*** Opening of DATA EXCERPTS ***

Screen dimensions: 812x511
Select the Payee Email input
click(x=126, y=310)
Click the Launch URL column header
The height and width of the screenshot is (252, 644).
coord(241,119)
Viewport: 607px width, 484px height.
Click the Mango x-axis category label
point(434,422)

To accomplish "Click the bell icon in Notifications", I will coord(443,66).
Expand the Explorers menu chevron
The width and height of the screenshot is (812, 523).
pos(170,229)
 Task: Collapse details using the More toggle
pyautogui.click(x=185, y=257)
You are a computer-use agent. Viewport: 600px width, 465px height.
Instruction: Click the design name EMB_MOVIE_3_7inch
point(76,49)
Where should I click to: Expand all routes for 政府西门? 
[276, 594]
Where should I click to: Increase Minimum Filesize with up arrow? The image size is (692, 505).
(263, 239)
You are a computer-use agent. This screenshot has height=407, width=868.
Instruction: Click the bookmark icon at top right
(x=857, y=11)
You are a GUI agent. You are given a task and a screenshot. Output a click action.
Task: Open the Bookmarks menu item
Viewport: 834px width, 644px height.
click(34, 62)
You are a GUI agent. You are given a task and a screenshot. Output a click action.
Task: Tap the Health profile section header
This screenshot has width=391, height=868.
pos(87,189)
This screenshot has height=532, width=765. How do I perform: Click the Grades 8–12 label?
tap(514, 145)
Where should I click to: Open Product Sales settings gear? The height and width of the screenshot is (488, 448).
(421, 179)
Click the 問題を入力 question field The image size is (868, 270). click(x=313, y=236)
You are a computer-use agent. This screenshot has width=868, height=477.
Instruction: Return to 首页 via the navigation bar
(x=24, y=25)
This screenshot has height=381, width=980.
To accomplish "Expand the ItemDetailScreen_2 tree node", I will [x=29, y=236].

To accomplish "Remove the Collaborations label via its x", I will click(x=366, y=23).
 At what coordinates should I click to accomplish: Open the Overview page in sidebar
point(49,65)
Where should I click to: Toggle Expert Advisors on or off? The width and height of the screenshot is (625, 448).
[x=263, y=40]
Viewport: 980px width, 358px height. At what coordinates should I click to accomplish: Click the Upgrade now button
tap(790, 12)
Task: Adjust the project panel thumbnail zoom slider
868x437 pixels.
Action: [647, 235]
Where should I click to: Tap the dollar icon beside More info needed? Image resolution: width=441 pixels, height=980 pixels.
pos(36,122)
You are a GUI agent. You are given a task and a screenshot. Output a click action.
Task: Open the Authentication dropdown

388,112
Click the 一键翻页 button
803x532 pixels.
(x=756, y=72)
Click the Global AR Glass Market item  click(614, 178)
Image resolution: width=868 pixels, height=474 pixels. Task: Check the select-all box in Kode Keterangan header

*** Close of DATA EXCERPTS ***

* _DIRECTIONS_: What's wanted is a faithful copy of each entry above.

* _YOUR RESPONSE_:
Screen dimensions: 812x511
Select the Payee Email input
click(x=126, y=310)
Click the Launch URL column header
The height and width of the screenshot is (252, 644).
coord(241,119)
Viewport: 607px width, 484px height.
Click the Mango x-axis category label
point(434,422)

To accomplish "Click the bell icon in Notifications", I will coord(443,66).
Expand the Explorers menu chevron
The width and height of the screenshot is (812, 523).
pos(170,229)
 Task: Collapse details using the More toggle
pyautogui.click(x=185, y=257)
You are a computer-use agent. Viewport: 600px width, 465px height.
Instruction: Click the design name EMB_MOVIE_3_7inch
point(76,49)
Where should I click to: Expand all routes for 政府西门? 
[276, 594]
Where should I click to: Increase Minimum Filesize with up arrow? The image size is (692, 505).
(263, 239)
You are a computer-use agent. This screenshot has height=407, width=868.
Instruction: Click the bookmark icon at top right
(x=857, y=11)
You are a GUI agent. You are given a task and a screenshot. Output a click action.
Task: Open the Bookmarks menu item
Viewport: 834px width, 644px height.
click(34, 62)
You are a GUI agent. You are given a task and a screenshot. Output a click action.
Task: Tap the Health profile section header
This screenshot has width=391, height=868.
pos(87,189)
This screenshot has height=532, width=765. How do I perform: Click the Grades 8–12 label?
tap(514, 145)
Where should I click to: Open Product Sales settings gear? The height and width of the screenshot is (488, 448).
(421, 179)
Click the 問題を入力 question field The image size is (868, 270). click(x=313, y=236)
You are a computer-use agent. This screenshot has width=868, height=477.
Instruction: Return to 首页 via the navigation bar
(x=24, y=25)
This screenshot has height=381, width=980.
To accomplish "Expand the ItemDetailScreen_2 tree node", I will [x=29, y=236].

To accomplish "Remove the Collaborations label via its x", I will click(x=366, y=23).
 At what coordinates should I click to accomplish: Open the Overview page in sidebar
point(49,65)
Where should I click to: Toggle Expert Advisors on or off? The width and height of the screenshot is (625, 448).
[x=263, y=40]
Viewport: 980px width, 358px height. At what coordinates should I click to accomplish: Click the Upgrade now button
tap(790, 12)
Task: Adjust the project panel thumbnail zoom slider
868x437 pixels.
Action: [647, 235]
Where should I click to: Tap the dollar icon beside More info needed? Image resolution: width=441 pixels, height=980 pixels.
pos(36,122)
You are a GUI agent. You are given a task and a screenshot. Output a click action.
Task: Open the Authentication dropdown

388,112
Click the 一键翻页 button
803x532 pixels.
(x=756, y=72)
Click the Global AR Glass Market item  click(614, 178)
Image resolution: width=868 pixels, height=474 pixels. Task: Check the select-all box in Kode Keterangan header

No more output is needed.